Eras un extraño en aquella ciudad y, sin embargo, hoy sabes hasta qué punto aquel extrañamiento era sólo aparente. Mantenías una lengua y un diferente modo de ser público, pero también sabías hablar la lengua suya, también tenías amigos entre ellos e incluso algunos de tus mejores amigos estaban, precisamente, entre ellos mismos. Ibas a nidos y a pescar en su compañía, te reías con ellos y, muy lejos de la hostilidad que se manifestaba entre vuestras comunidades cuando no mediaba ese conocimiento respectivo, individualizado en una cara y una voz concretas, hacías burla con ellos (una burla ambigua, pero secreta) de la hostilidad oficial entre los vuestros.

Cierras los ojos y te parece encontrarte allí: y en esa imaginación hay un sentimiento gozoso que, sin embargo, se amarga en la sospecha de pecado y de traición. Acaso tu pecho esconde un corazón renegado. Y esa nostalgia, que pone en esta mañana de primavera la tibieza recordada y el color de aquellos jardines; que pone en el rumor de este río y de estos gritos el Humor de aquel otro y las palabras, también de juego, dichas con otro sonido en la excitación de otra pescata, esa nostalgia se ve interrumpida por la culpa, que brota en tu sentimiento como un matorral espinoso que quisiese obstaculizar el placentero discurrir de tu recuerdo.

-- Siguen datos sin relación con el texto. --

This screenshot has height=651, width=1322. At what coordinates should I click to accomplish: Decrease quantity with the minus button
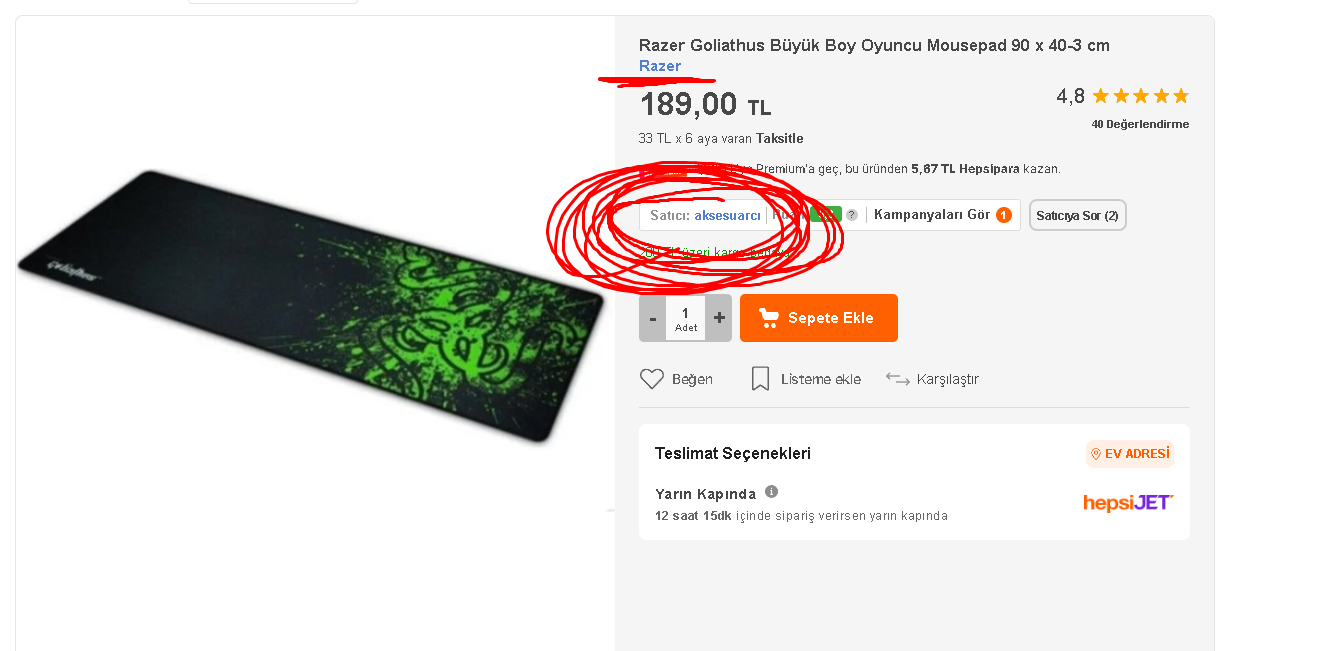[x=653, y=318]
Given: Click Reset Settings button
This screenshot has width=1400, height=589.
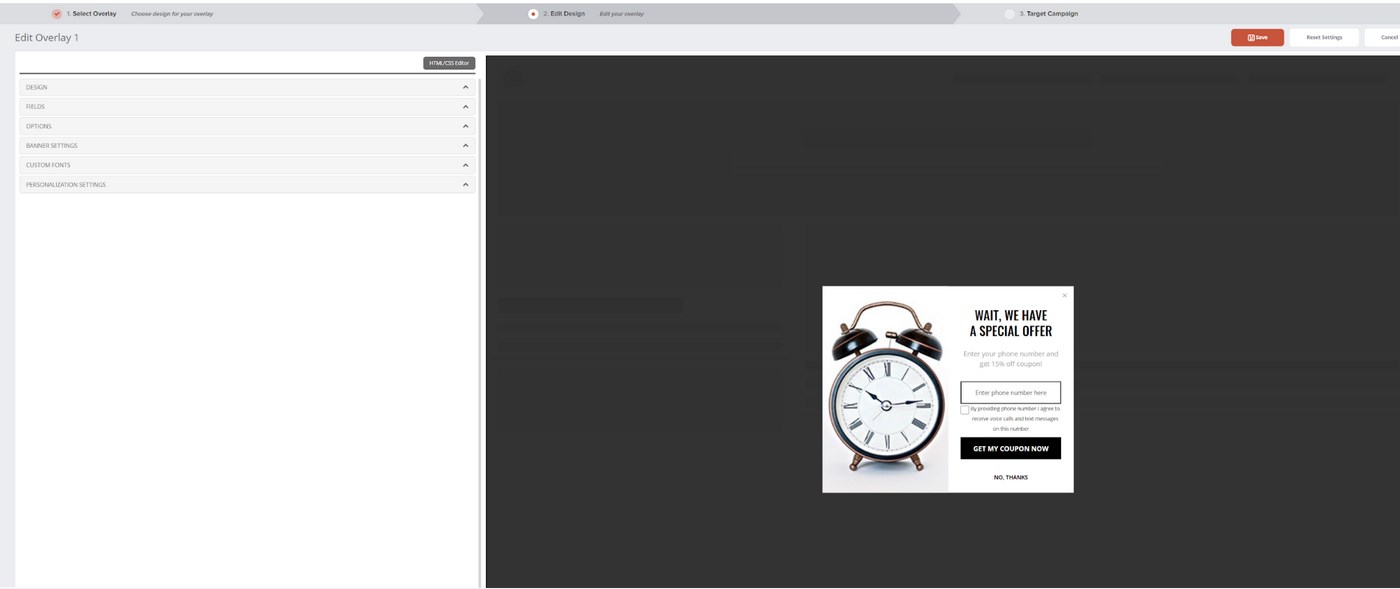Looking at the screenshot, I should pos(1324,37).
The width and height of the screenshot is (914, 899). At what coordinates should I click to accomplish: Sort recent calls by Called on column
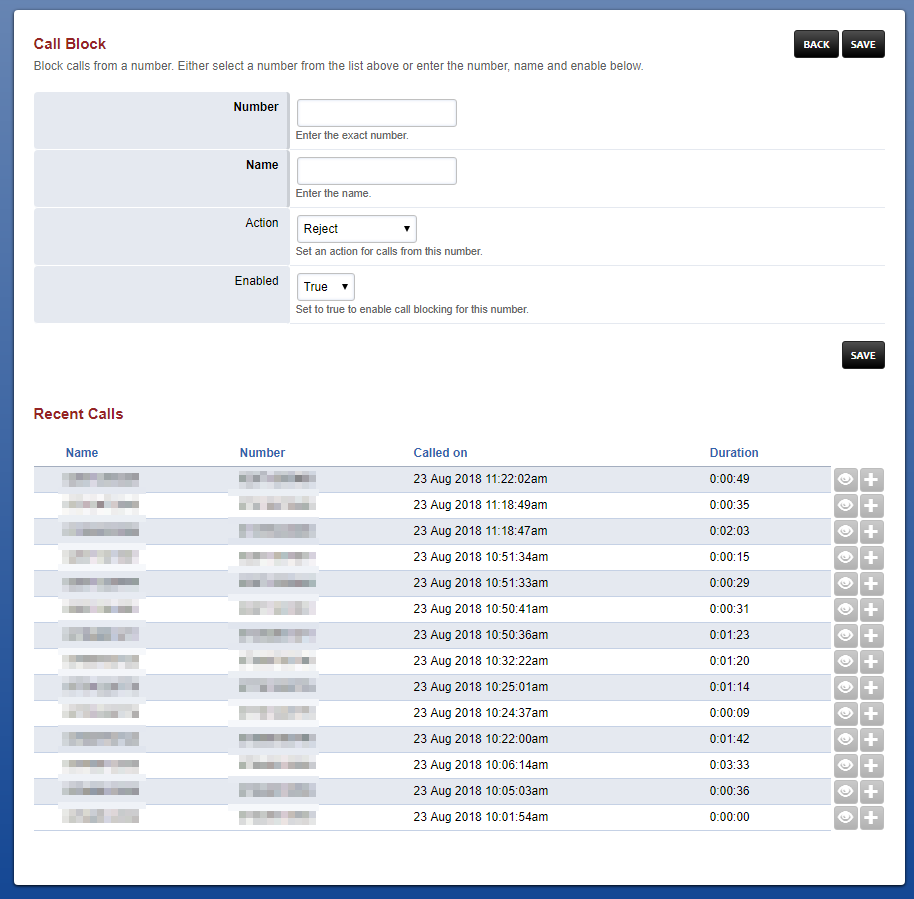(440, 453)
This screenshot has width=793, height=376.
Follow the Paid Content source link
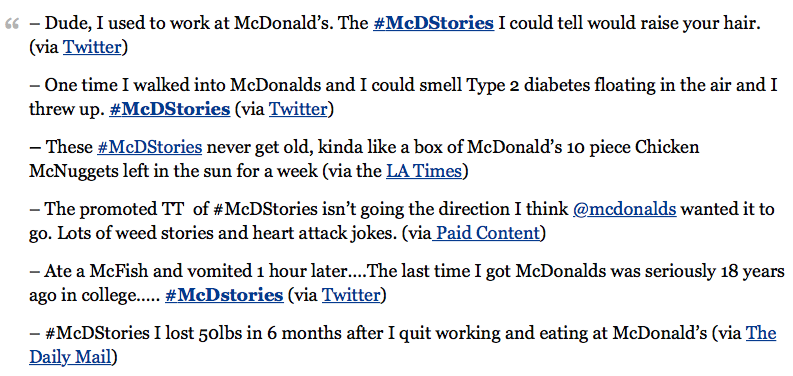click(486, 233)
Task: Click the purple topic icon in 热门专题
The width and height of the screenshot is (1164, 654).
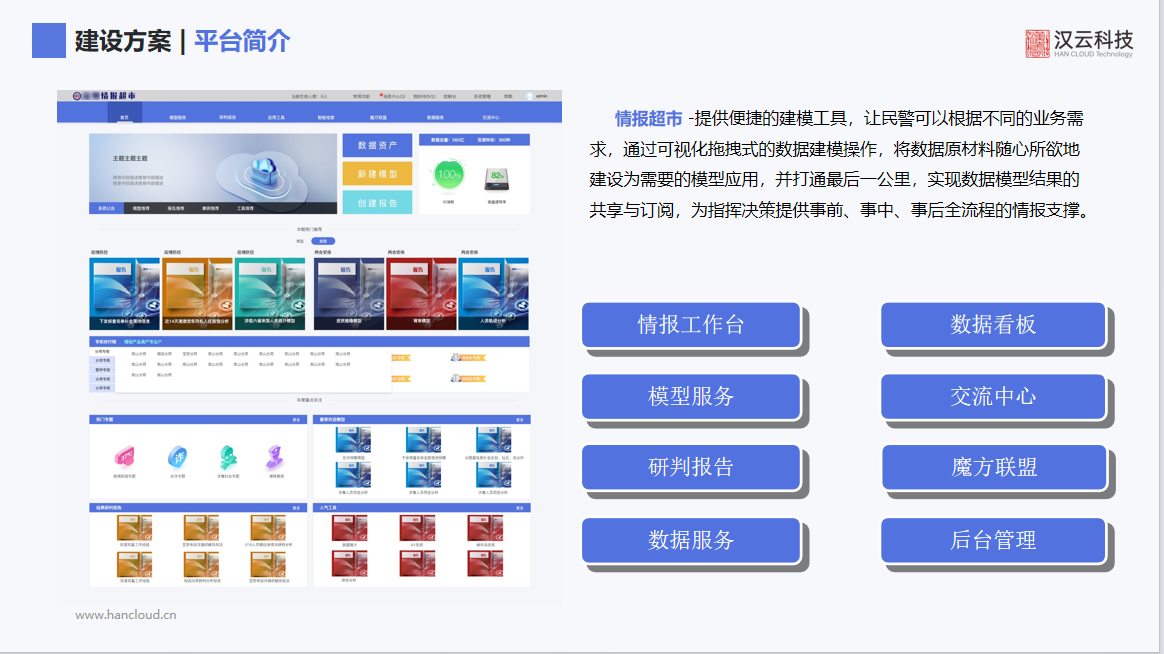Action: pos(276,457)
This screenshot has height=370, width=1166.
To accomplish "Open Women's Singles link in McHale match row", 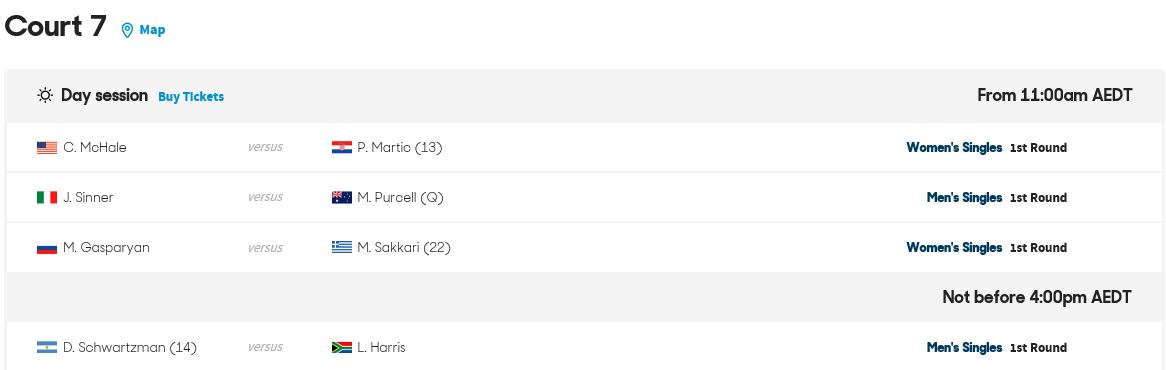I will tap(954, 148).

Cierras los ojos y allí está la ciudad, tan blanca. Acaso a esta hora volverías de llevar la comida a tu padre y a tus hermanos. El sol está muy alto, como lo estaba siempre en estos momentos. Cruzarías ya junto al lavadero, y acaso hoy también estará allí la muchachita del pañuelo naranja, colgando las prendas de ropa.

Te la encontrabas muchas veces al pasar, cuando volvías de la cantera. Era muy menuda, morena, con los ojos negros y brillantes. Un día de mucho calor que ella no estaba, te sentaste a descansar unos instantes a la sombra húmeda y fresca de la ropa tendida y el momento (tal era la quietud bajo el esplendor solar) se convirtió en un objeto sólido que, de pronto, retumbaba bajo sus pasos rápidos: y allí estaba ella, acercándose para tender la ropa.

Fue la primera vez que hablasteis. Se echó a reír al oírte pronunciar su lengua, pero no rechazó la conversación. Fuisteis coincidiendo en días sucesivos y, si estaba sola, tú buscabas el acomodo de alguna piedra y te sentabas cercano a ella, pero no demasiado, y cambiabas con ella algunas frases que, día tras día, iban enhebrando una charla que se convertía en la misma por el imperio mágico de la luz, de la hora y del escenario. Y así transcurrió casi un año, sin que nadie se apercibiese de aquella comunicación que se iba entreverando de confidencias.